Орджоникидзе не ответил. Проигнорировал обращение. Тогда Зиновьев попытался встретиться с Кагановичем. Но не добившись свидания, 10 января написал ему. На этот раз о двух своих проблемах, крайне обеспокоивших его, вне какой-либо логики перемешав их.

«ПБ, — отметил Григорий Евсеевич, — поручило Секретариату ЦК подыскать мне новую работу. С просьбой о новой работе я обращался и сам (имел в виду встречу со Сталиным — Ю. Ж. }, и, нечего говорить, что я совершенно радостно принял бы любое поручение ЦК, которое дало бы мне возможность работать с пользой для дела и делом же доказать, что от моей былой оппозиционности к линии и составу ЦК не осталось никакого следа».

Затем зачем-то напомнил о том, что услышал две недели назад от адресата:

«Однако за последнее время произошло событие, которое побуждает меня несколько видоизменить мою просьбу к ЦК. Для меня выяснилось с несомненностью, что у ПБ осталось еще много недоверия ко мне. История с Чарским, по-видимому, разъяснилась (Зиновьев исходил из того, что его так и не вызвали в ЦКК — Ю. Ж. }. В этом для меня не могло быть сомнения с самого начала. Но дело не в ней. Все ж таки доверия нет. Подозрения остаются. Для меня ясно, что при таком положении вещей я должен ждать».

И только после такого отступления вернулся к главному.

«Ввиду этого, — добивался Зиновьев, — я прошу ЦК 1) оставить меня пока на прежней работе в Ц/ентро/союзе; 2) разрешить мне писать в наших газетах и журналах, причем мои писания, я надеюсь, лучше всего будут подтверждать мою преданность генеральной линии партии; 3) разрешить мне отпуск, т. к. тяжелый грипп отразился на сердце и всем состоянии».

Не ограничившись лишь такой, понятной просьбой-предложением, да еще окрашенной явной ипохондрией, Григорий Евсеевич попытался получить гораздо большее, возвращавшее его, до некоторой степени, к прежней роли в партии — «Был бы очень рад, если АПО (отдел агитации и пропаганды — Ю. Ж. ) ЦК поручал мне время от времени составление тех или иных тезисов и т. п. работу».

Посчитав почему-то такую просьбу уже исполненной, самоуверенно заключил: «Думаю, что к вопросу о новой работе я смогу вернуться лишь спустя продолжительное время. В течение же этого времени я посвящу досуг какой-либо академической партработе»616.

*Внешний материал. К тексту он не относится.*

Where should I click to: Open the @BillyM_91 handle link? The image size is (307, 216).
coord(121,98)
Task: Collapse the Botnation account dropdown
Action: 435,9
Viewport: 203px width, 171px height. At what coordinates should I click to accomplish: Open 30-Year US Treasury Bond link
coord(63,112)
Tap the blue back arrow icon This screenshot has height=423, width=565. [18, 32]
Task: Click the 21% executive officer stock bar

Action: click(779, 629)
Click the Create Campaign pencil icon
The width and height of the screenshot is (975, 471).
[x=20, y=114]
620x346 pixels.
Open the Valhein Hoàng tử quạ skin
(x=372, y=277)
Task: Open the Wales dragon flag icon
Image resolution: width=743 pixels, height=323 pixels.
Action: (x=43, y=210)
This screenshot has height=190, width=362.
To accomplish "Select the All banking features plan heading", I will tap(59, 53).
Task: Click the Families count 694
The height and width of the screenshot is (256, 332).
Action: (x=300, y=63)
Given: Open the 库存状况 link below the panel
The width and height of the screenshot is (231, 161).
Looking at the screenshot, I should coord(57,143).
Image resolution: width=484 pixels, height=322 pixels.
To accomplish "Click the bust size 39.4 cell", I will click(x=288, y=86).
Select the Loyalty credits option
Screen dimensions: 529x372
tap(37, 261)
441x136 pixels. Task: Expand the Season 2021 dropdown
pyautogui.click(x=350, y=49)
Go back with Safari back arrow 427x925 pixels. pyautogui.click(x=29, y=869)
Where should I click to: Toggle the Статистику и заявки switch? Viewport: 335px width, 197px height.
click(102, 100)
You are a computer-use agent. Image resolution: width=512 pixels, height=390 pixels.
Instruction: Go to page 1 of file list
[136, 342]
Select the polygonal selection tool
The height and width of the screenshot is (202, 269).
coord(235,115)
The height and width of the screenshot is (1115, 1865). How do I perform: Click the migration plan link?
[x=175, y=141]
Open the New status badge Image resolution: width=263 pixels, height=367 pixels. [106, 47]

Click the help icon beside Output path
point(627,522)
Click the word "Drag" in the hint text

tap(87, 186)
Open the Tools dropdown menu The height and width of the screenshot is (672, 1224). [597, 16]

Подобную самоуверенность Зиновьева можно объяснить только одним: он безосновательно уверился в чуть ли не полном прощении, окончательном забвении своей роли в оппозиции. Но ошибся. Новые подозрения, порожденные всего лишь обычным доносом, оказались удивительно живучими. О них не забыли и полгода спустя, напомнили о них, к тому же публично.

Выступая 3 июля на заседании 16-го партсъезда, Е. М. Ярославский припомнил события, относившиеся к началу 1928 года. Ссылаясь на «свидетельство одного из бывших сторонников ленинградской оппозиции», передал слова Зиновьева. Он якобы допускал следующую возможность: «если выпрямится линия “правых” и линия Троцкого, то тогда известное сближение возможно, но это сближение может быть достигнуто только между основными кадрами, то есть старыми большевиками, которые работали при Ленине и с Лениным»617.

Цель такого заявления Ярославского не вызывает сомнения — постараться вбить клин между основной массой членов (партии, членами ЦК, ЦКК) и небольшой группой тех, кого уже называли «ленинской гвардией», противопоставить их друг другу.